Dat Satan het werk der genade in den geloovige betwist, is geen wonder. Dat is zijn aard en natuur. De duivel zou, indien het mogelijk ware, ook Gods uitverkorenen nog verleiden. Toch zal het satan nooit gelukken het werk Gods in den zondaar te vernietigen. Geen enkel schaap zal hij uit Jezus’ kudde rooven. De Vader die ze Hem gegeven heeft, is meerder dan alle.
Zich een geloovige te noemen, gaat voor veel menschen nog al gemakkelijk. ’t Gaat op geestelijk gebied gelijk in het maatschappelijke leven: ieder wil op zijne wijze groot en rijk zijn. ’t Is echter noodig zich daarbij te onderzoeken, of men in Christus Jezus is. Alleen deze zijn het, van wie wij hier duidelijk lezen dat er voor hen geene verdoemenis is. En dat in-Christus-Jezus-zijn zal moeten blijken uit hetgeen de apostel verder noemt en omschrijft met de woorden: »niet naar het vleesch wandelen, maar naar den Geest: Het kan inderdaad niet duidelijker worden gezegd, niet zuiverder worden onderscheiden.
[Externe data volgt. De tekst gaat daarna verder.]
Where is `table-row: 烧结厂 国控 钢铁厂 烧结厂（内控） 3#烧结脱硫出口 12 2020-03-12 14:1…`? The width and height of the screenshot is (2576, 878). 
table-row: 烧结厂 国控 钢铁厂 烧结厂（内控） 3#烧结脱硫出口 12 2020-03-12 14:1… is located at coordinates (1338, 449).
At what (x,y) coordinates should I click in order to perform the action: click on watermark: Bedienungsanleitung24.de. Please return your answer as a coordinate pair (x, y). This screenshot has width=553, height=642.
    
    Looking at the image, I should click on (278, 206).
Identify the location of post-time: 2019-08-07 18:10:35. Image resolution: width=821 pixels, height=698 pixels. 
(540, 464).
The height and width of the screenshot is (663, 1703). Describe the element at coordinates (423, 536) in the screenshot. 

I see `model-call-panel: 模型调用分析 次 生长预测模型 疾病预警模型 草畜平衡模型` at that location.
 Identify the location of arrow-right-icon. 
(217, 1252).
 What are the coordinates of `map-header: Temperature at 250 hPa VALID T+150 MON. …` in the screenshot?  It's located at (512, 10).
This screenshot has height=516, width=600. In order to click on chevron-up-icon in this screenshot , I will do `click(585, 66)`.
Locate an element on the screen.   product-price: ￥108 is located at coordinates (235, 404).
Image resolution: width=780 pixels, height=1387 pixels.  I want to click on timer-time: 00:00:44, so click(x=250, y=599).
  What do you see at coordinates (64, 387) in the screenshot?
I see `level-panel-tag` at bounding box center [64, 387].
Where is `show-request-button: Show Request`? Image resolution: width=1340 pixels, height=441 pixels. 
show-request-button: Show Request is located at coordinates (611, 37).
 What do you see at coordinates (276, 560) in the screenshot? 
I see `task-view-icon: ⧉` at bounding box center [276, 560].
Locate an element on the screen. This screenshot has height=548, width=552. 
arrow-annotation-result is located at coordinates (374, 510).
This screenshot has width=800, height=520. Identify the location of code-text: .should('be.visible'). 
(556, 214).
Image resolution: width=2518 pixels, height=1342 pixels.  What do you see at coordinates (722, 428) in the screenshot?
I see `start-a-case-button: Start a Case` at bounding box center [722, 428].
Bij al de ellende waaraan Paulus naar hoofdstuk 7 nog onderworpen was, blijkt desniettemin in alles de heerschappij voerende kracht der genade Gods in hem. En zoo is het bij al de bijbelheiligen. Zoo zal het zijn bij ieder oprecht geloovige. Uit kracht van den aard en de natuur der genade kan dit niet anders. Hoeveel zwakheid des vleesches Gods kind ook nog blijft aankleven, wandelen naar het vleesch is onmogelijk. Dan zou men in alles der wereld gelijkvormig moeten zijn. Dan zou men het werk Gods ongedaan moeten maken. Dan zou men de genade van al haar glans en luister moeten kunnen berooven. Wie naar den Geest begon te wandelen uit een oprecht en vernieuwd levensbeginsel, die deed en doet zulks niet uit willekeur. Hoe dan, gedwongen? Ook niet. Als een door God gewillig gemaakte, door den Heiligen Geest gevormd, bewerkt, geleid, vindt ge in het wandelen naar den Geest uw genoegen en vermaak. Daarin ligt uw grootste vreugde. Vandaar dat het geloofsleven voor den niet wedergeboren mensch zonder aantrekkingskracht is, terwijl het voor ieder die in Christus Jezus is, het ideaal van het leven uitmaakt. Is de verdoemenis voor u opgeheven door uw inzijn in Christus, dan leeft ge in gemeenschap met God, en deelt ge in de beloften Gods zoo voor dit als voor het toekomende leven. Wie een kind is, die is een erfgenaam. En wat kan ooit grooter en heerlijker worden bedacht dan hetgeen we in vs. 17 van de geloovigen lezen: zij zijn erfgenamen van God en medeërfgenamen van Christus?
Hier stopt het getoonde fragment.